> QUOTED TEXT:
+ + + +

Jump to content
Wikimedia Meta-Wiki

User:Erik Zachte/Wikistats 1

From Meta, a Wikimedia project coordination wiki
This is an archived version of this page, as edited by Erik Zachte (talk | contribs) at 08:11, 24 January 2020. It may differ significantly from the current version .

Jan 2020: I am the author of Wikistats 1: reports and data about the Wikimedia wikis, their authors and usage. I started this in 2003 (less than a year after I discovered Wikipedia and became an instant convert). I continued expanding and maintaining these scripts in my 10+ years as Wikimedia Data Analyst (Sep 2008 - Jan 2019).

Wikistats 1 is now gradually being replaced by Wikistats 2, a complete overhaul done by the WMF Analytics Team. One of the purposes of this article is to grasp where we stand in the transition to Wikistats 2.

I also intend to collect info about Wikistats 1 here for reference and easy access (even I have difficulty to find some data files I created). Whenever an opinion is included, it will be my personal view, and of course may contain my personal biases. Therefore this can not be considered official documentation.

Data

An often heard complaint about Wikistats 1 was that the raw data weren't available for external processing. Actually many were/are available, but were hard to find, and often undocumented. I'll provide some pointers here.

Page views per project, per wiki, per month

Jan 2020: For page views per wiki, our archives, and counts from these archives are still updated and refreshed daily (hurray!).

  • Hourly page views (from two sources) have all been packed into one yearly tar file
These data have been patched on at least two occasions, in order to correct for massive under-counting (up to 40% of messages were not counted for +/- 8 months).
  • Csv files on multiple aggregation levels have all been packed into one zip file. This huge file is still refreshed daily (Jan 2020: size 122 MB).

In the zip file there is a separate folder for each project (wikipedia, wiktionary etc). Each folder contains counts per language since 2008 (some counts started later, e.g. to WMF mobile site). Counts have been broken down by day, week, month, day of week, overall total per language. A white list of genuine language codes is used to remove cruft.

Note: file projectviews_per_month_all_projects_html.csv is an exception, in that it contains html code snippets, which are reused in the last step of the batch process for the highest level overview report.

Defunct: File projectviews_per_hour_all.csv only contains counts till 2017 (and none even for Wikipedia).

Defunct: Files projectviews_per_month_popular_wikis_normalized_[yyyy][mm].csv were generated for all projects into one file, which was stored in the folder for Wikipedia data. It was only meant to be used in the original Monthly Report Card, and is no longer updated.

Page views per article, per hour

(see also section Reports below for Wikistats 2 alternative)

There are two sets of public data files about page views per article. One published per hour, one aggregated into monthly chunks, but still with hourly granularity (and extrapolations for missing hours). These files go back to

I consider this the most important data stream from Wikistats 1. It is not about Wikimedia projects per se. It is about what the world at large did seek to learn, in our age. I see it as complementary to the Twitter Archive at the Library of Congress. If only we had such a treasure trove for data archaeologists from e.g. WW II, it would be used by many scholars. Its importance will grow in coming decades, as the data age and ripen. BTW it was a community project (shout-out to Mathias Schindler) that I took over, as it was better to keep it going on Wikimedia servers.

+ + + +

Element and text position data
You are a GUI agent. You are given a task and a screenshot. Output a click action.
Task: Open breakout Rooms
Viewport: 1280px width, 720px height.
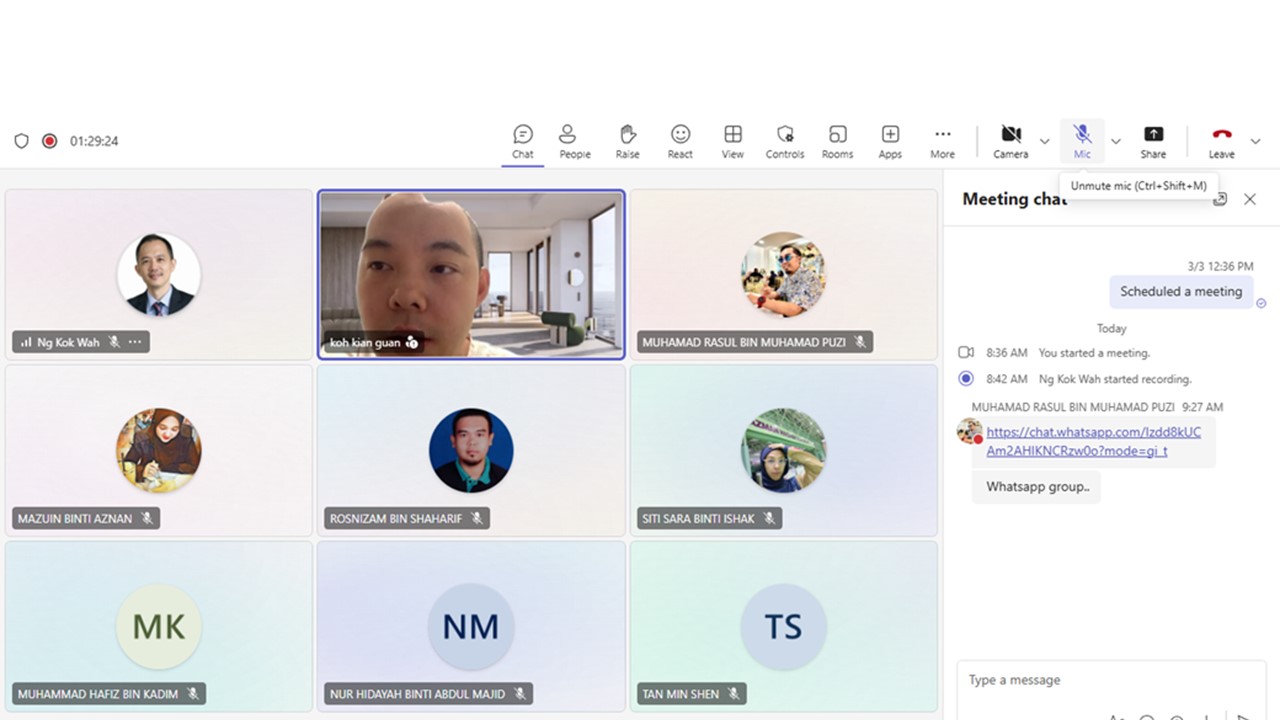[837, 141]
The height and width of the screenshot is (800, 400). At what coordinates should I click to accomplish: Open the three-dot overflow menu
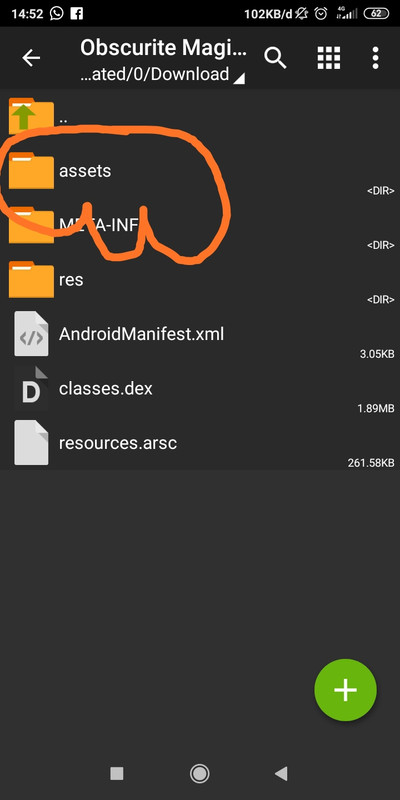[x=376, y=58]
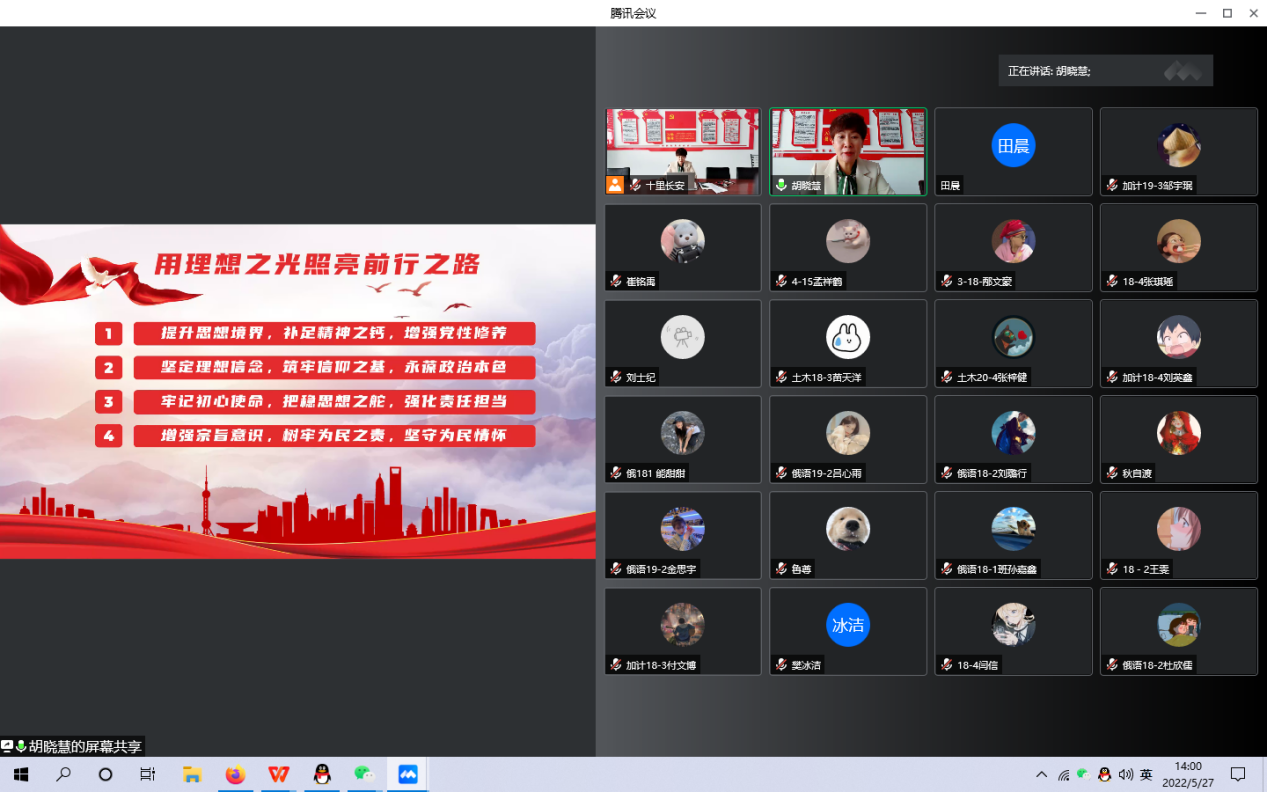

+ + + +

> REQUESTS:
a – How many lines of the listing contain the string "click"? Tally them and give only the number.
b – Can you extend the text about Wikistats 1, picking up after its last sentence?

> THE RESULTS:
a – 2

b –
There is some redundancy for those data files, as hourly and monthly files are both publicly available (albeit on same server, which therefore forms a single point of failure). Who wants to download and archive 720 hourly dumps when there is an aggregate version with no granularity lost, and less than one percent of the cumulative size of those 720?!

So the data gathering and publication is OK, and quite robust. But as for long term preservation, I'm not so sure about that part, with a single copy on dumps.wikimedia.org. That's why I started to backup to hdfs with its much better redundancy and fail-over. That hdfs backup part of my script is broken now. Dan replied on Phabricator that he wants to take care of this. Thanks much, Dan :-)

These data files go back to 2008, when page view counts became available. Please be aware that the page view definition changed in 2015, when a.o. requests by bots were no longer in the data, and mobile traffic got fully counted.

Data collected from database dumps

These data have been collected up till Jan 2019. Data archive is here.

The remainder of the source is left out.